> **TASK BRIEF**:
Among the entries below, find all lines that include "computer" and copy them.

> **DATASET EXCERPTS**:
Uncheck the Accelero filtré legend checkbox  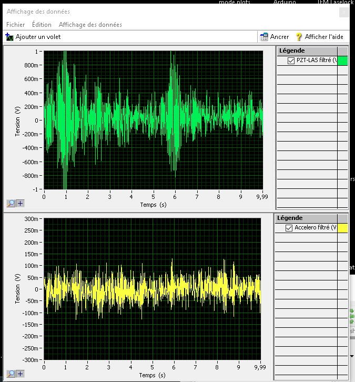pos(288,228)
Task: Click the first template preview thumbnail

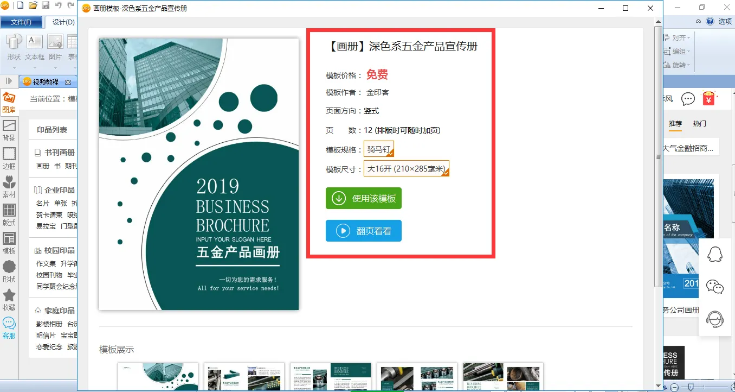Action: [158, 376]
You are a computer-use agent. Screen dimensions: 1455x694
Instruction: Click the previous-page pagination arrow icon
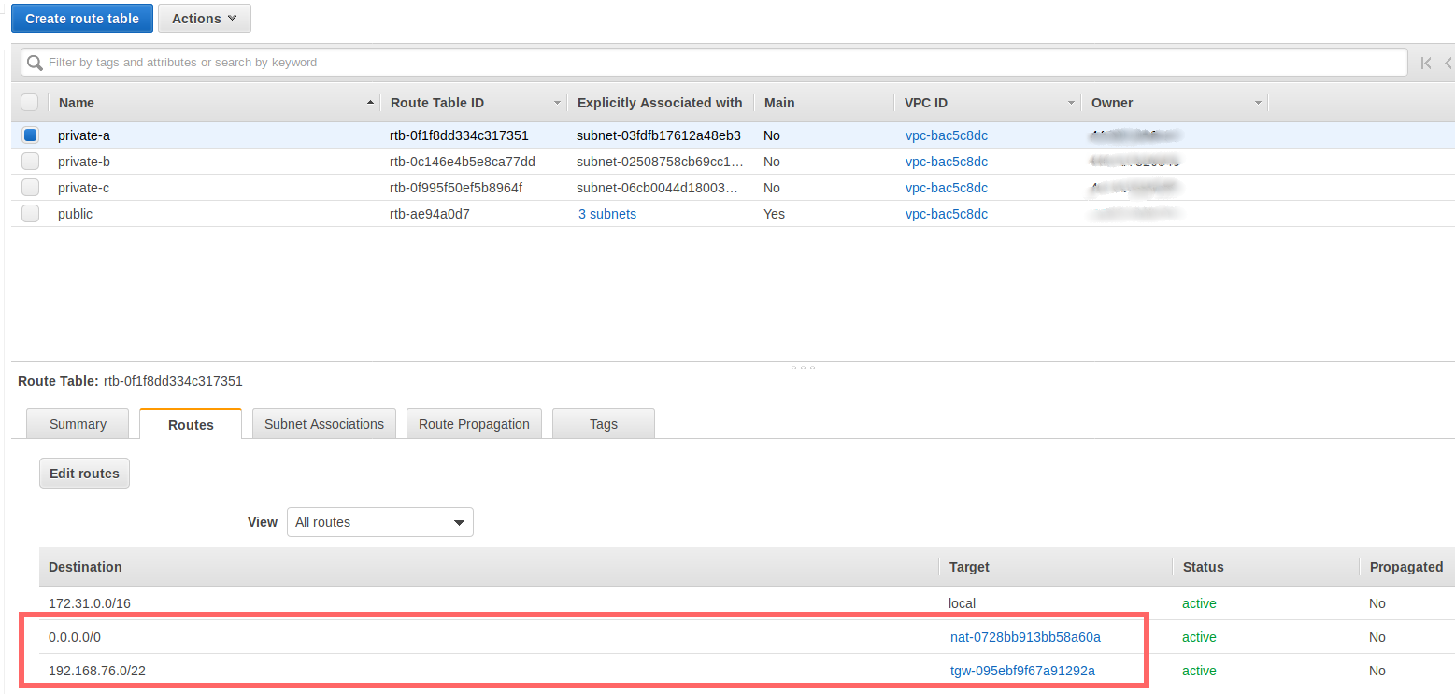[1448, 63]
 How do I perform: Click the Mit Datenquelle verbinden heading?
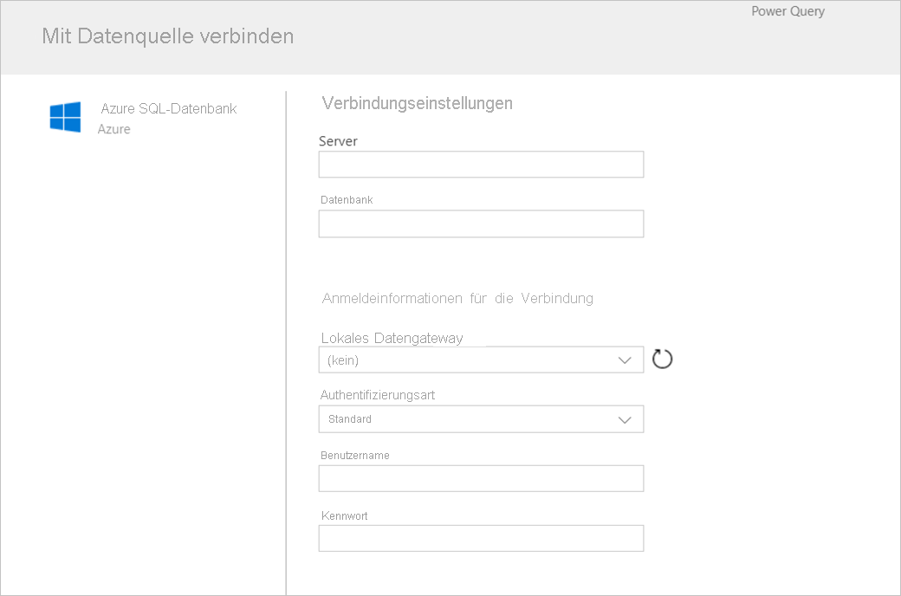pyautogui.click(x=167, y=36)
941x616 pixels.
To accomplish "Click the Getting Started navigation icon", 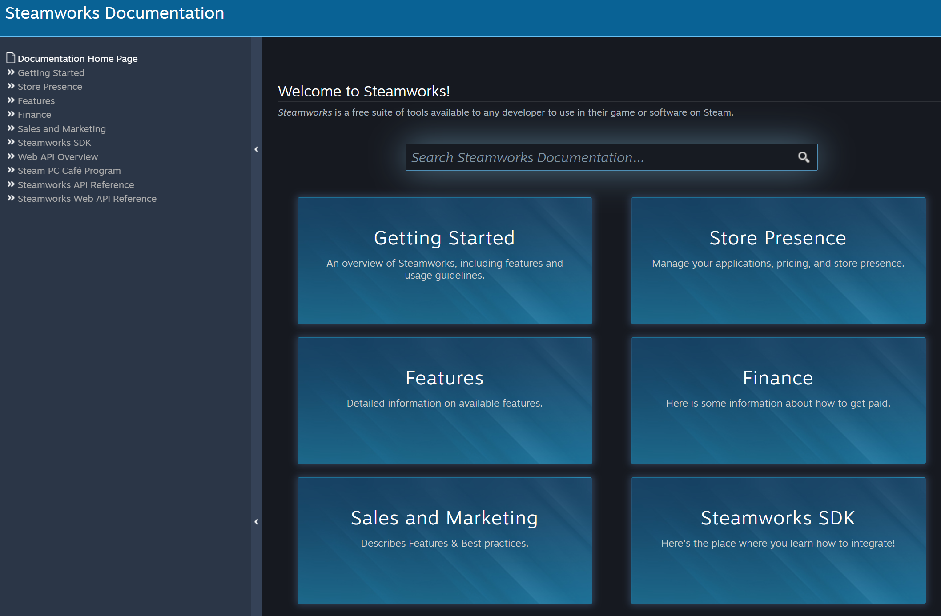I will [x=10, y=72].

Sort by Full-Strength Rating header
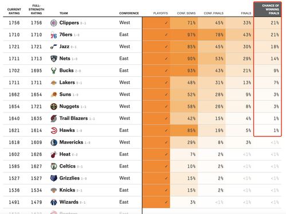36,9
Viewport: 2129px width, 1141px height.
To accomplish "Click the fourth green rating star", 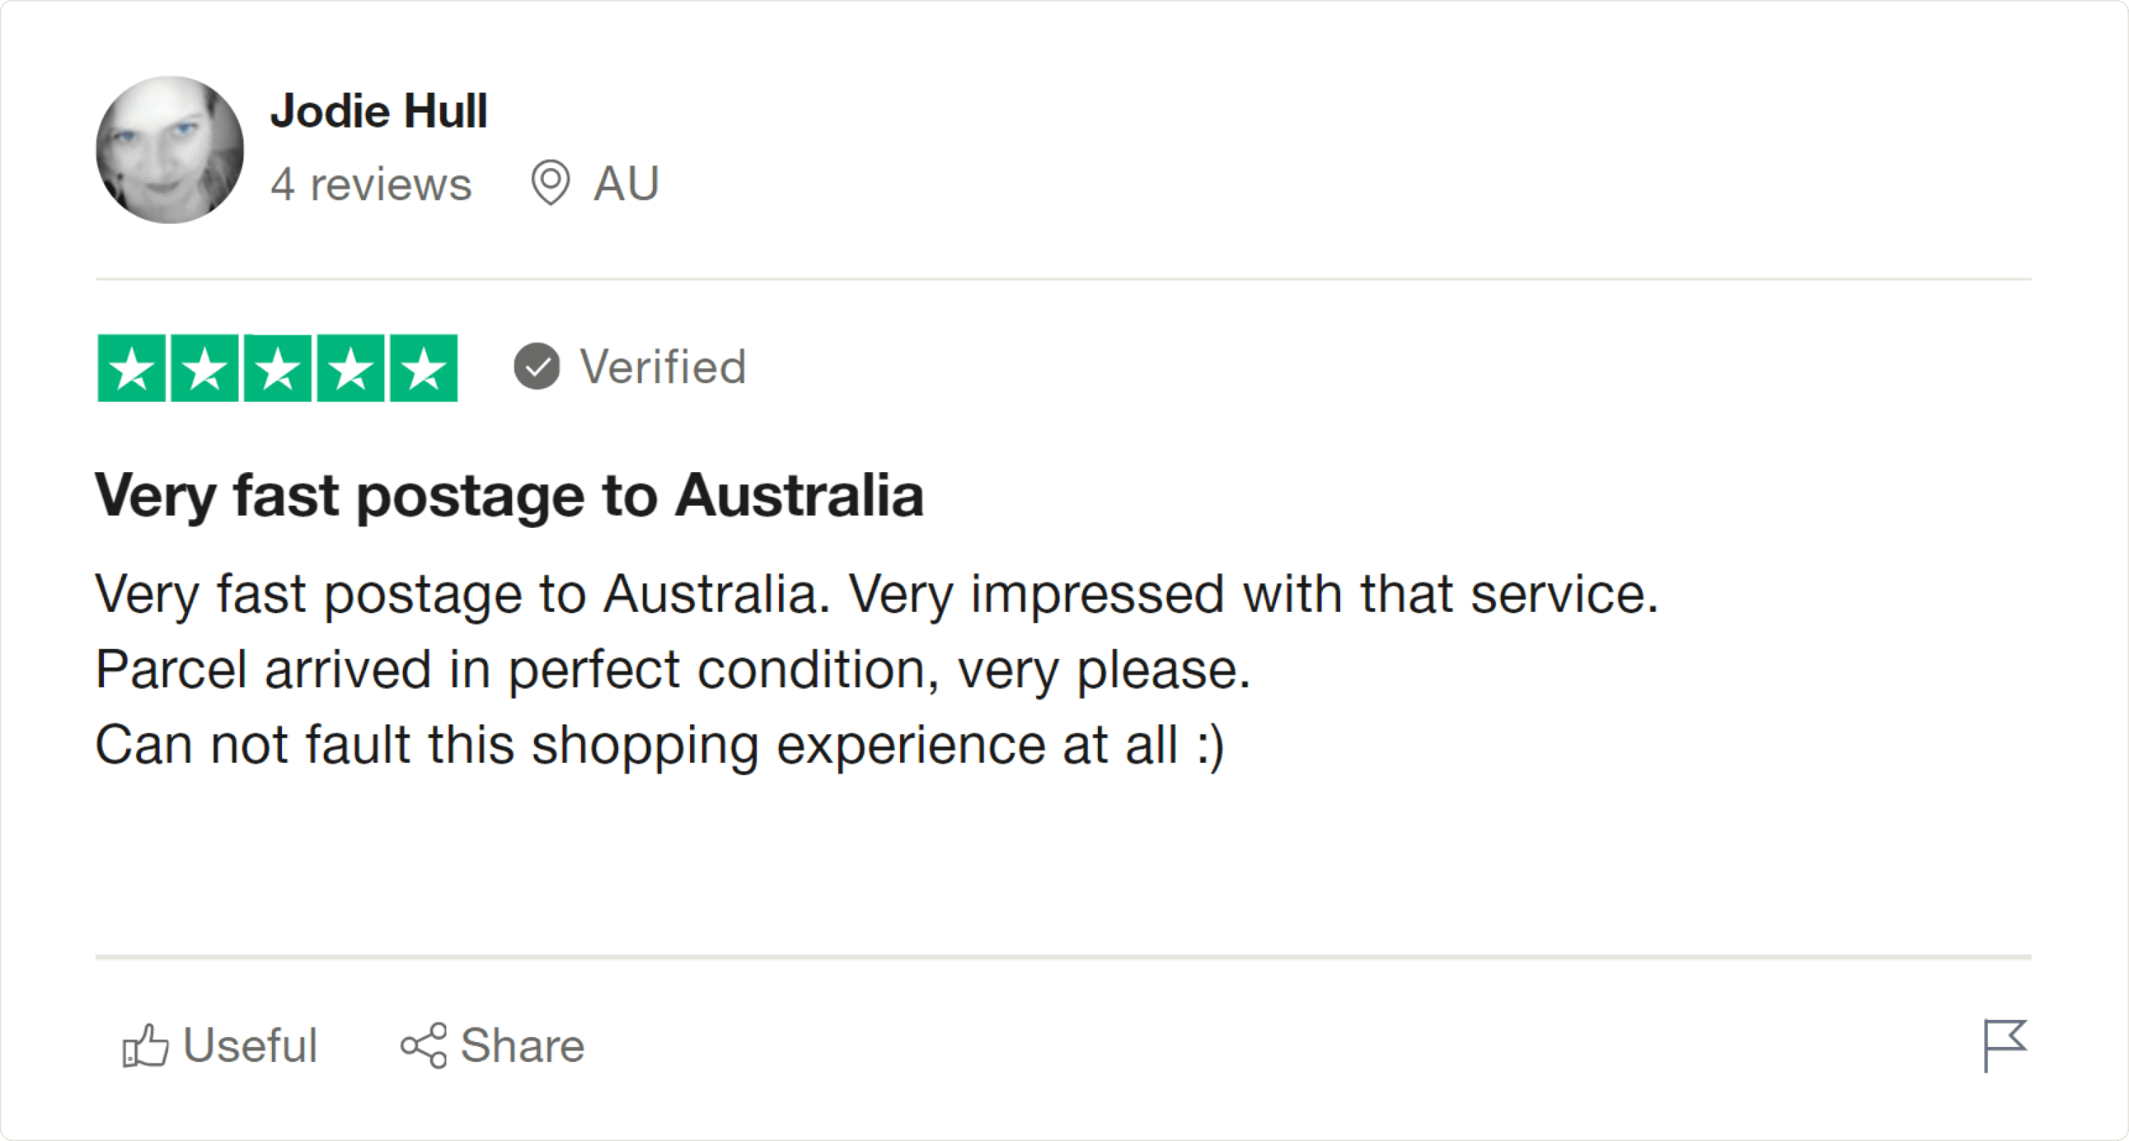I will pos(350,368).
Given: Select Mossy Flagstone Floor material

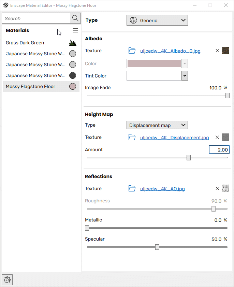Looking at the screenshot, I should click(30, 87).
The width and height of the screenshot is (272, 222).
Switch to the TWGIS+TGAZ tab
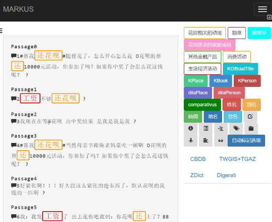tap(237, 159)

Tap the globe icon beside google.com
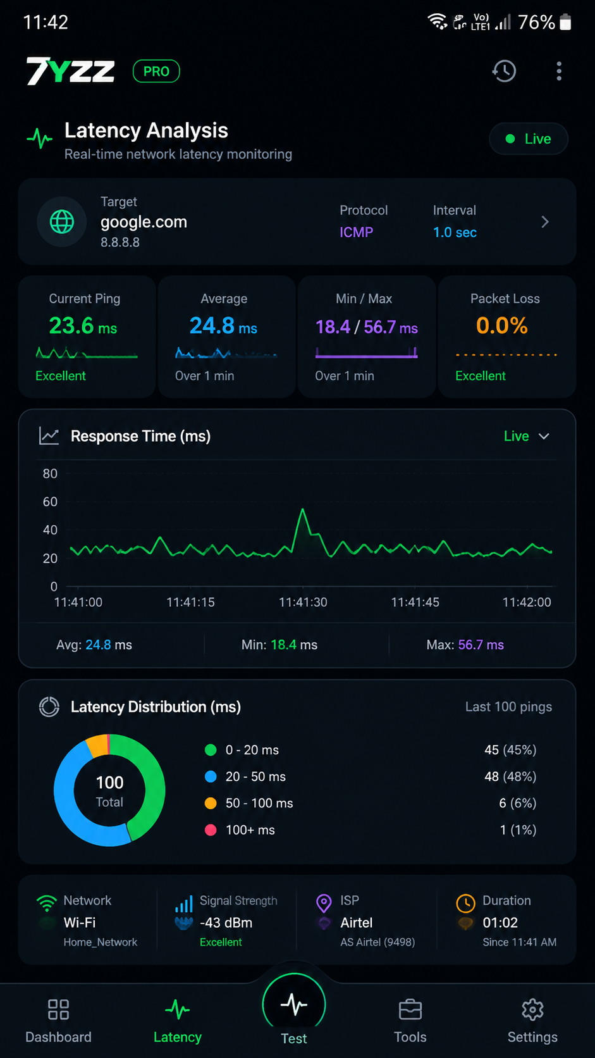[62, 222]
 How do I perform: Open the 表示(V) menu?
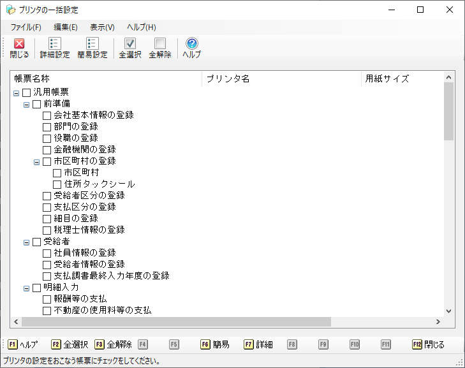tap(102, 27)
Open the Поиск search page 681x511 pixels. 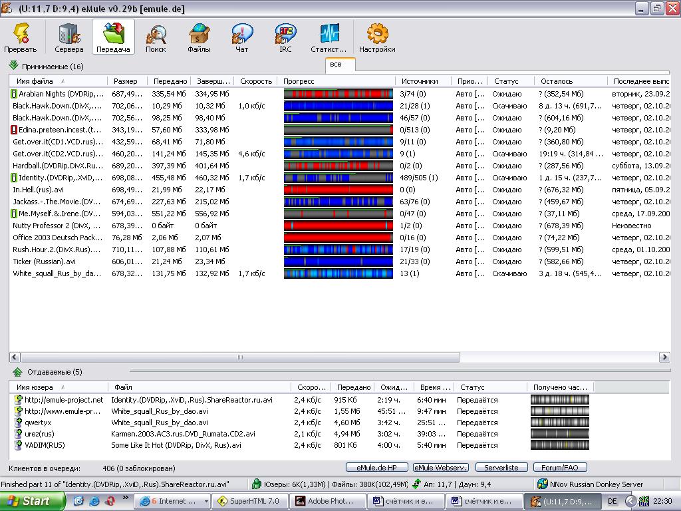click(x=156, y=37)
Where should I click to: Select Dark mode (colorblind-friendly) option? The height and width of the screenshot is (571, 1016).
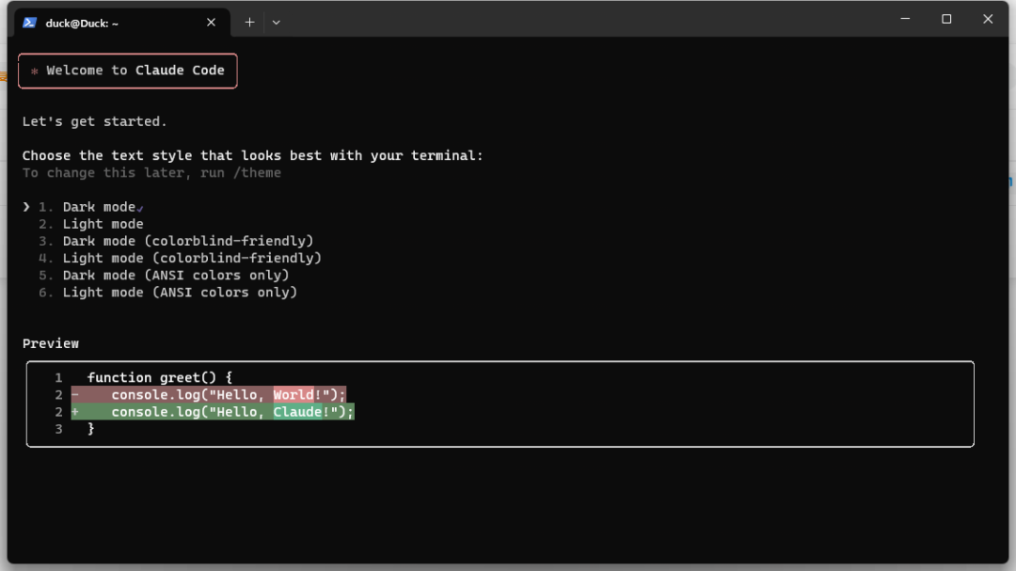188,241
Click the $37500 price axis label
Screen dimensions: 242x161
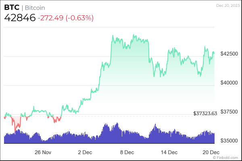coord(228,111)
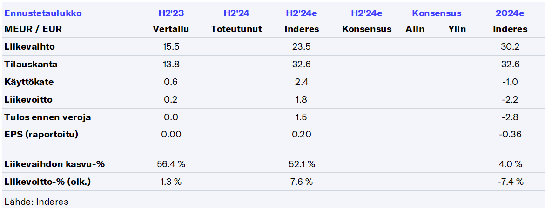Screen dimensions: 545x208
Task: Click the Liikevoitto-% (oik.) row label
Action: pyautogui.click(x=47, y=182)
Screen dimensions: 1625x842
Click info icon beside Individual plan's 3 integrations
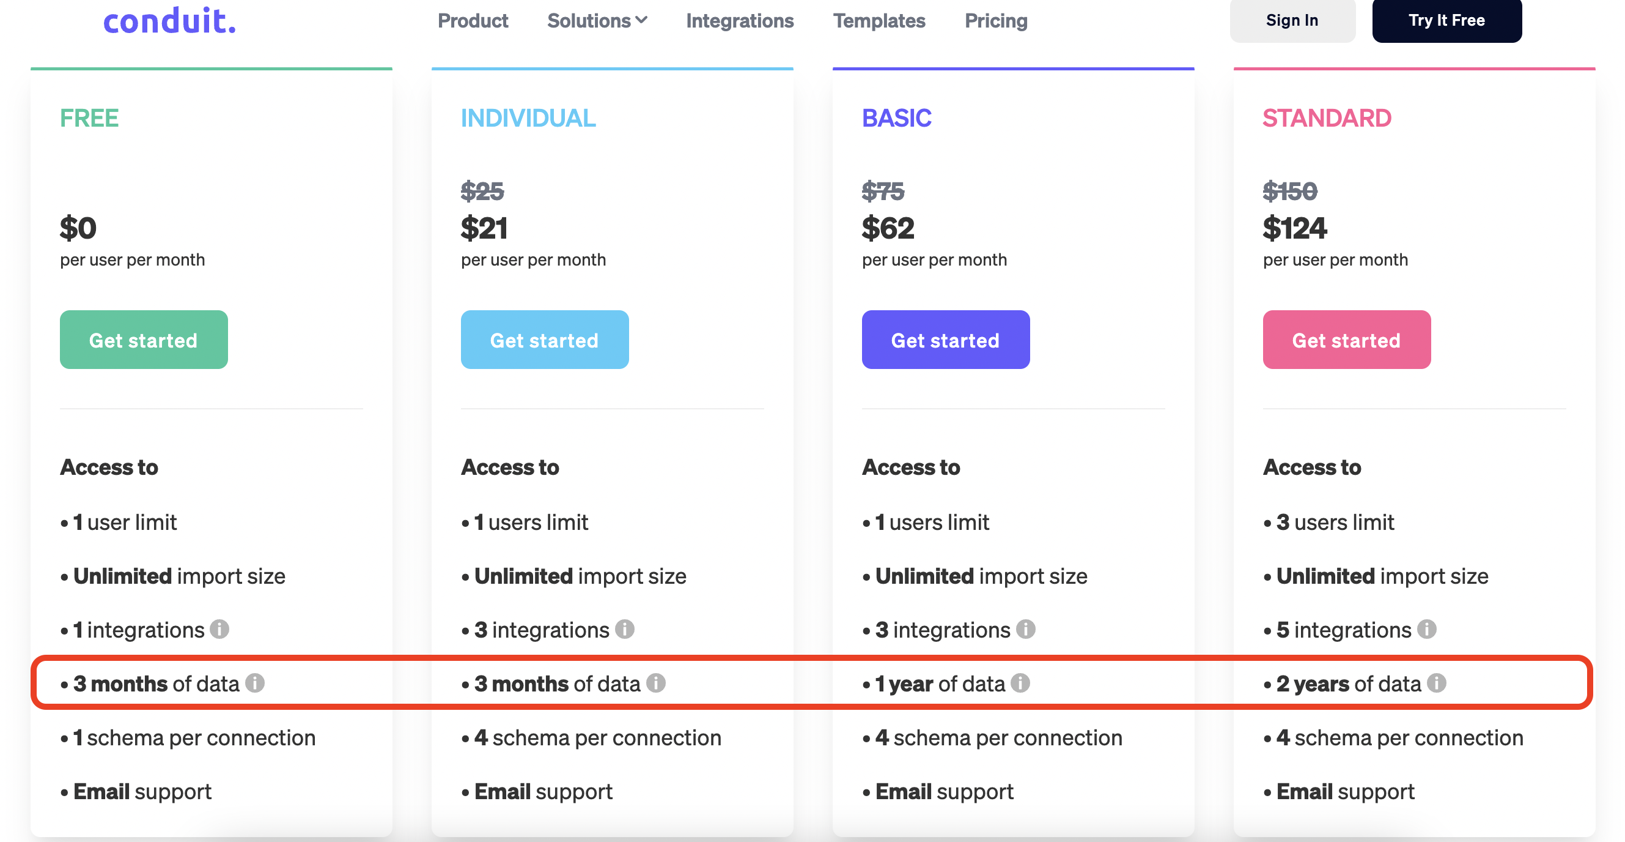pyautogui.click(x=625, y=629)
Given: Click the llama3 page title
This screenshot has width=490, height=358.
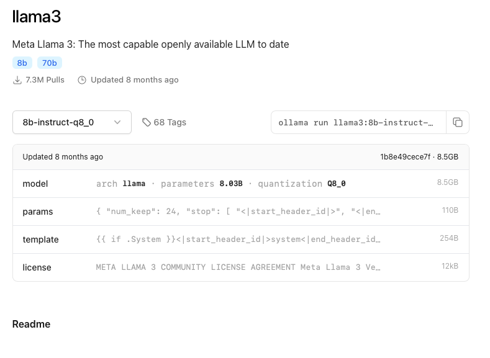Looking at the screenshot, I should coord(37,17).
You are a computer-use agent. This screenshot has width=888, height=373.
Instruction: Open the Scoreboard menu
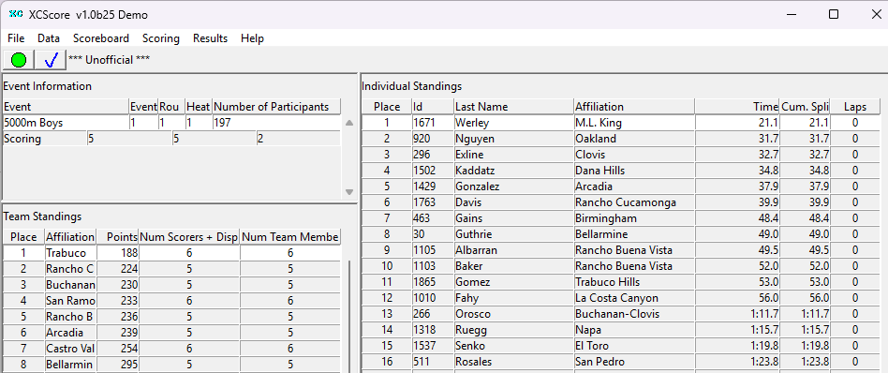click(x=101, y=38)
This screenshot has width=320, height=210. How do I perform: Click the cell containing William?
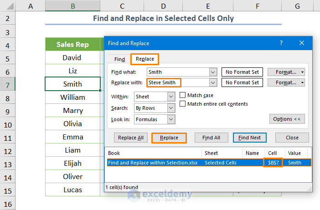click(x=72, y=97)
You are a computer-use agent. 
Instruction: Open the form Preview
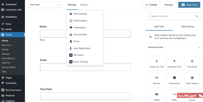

> **ANSWER TO THIS TASK**:
You are a computer-use agent. Screen dimensions: 1455x694
You are a computer-use agent. This screenshot has width=888, height=373.
You are a computer-use agent. 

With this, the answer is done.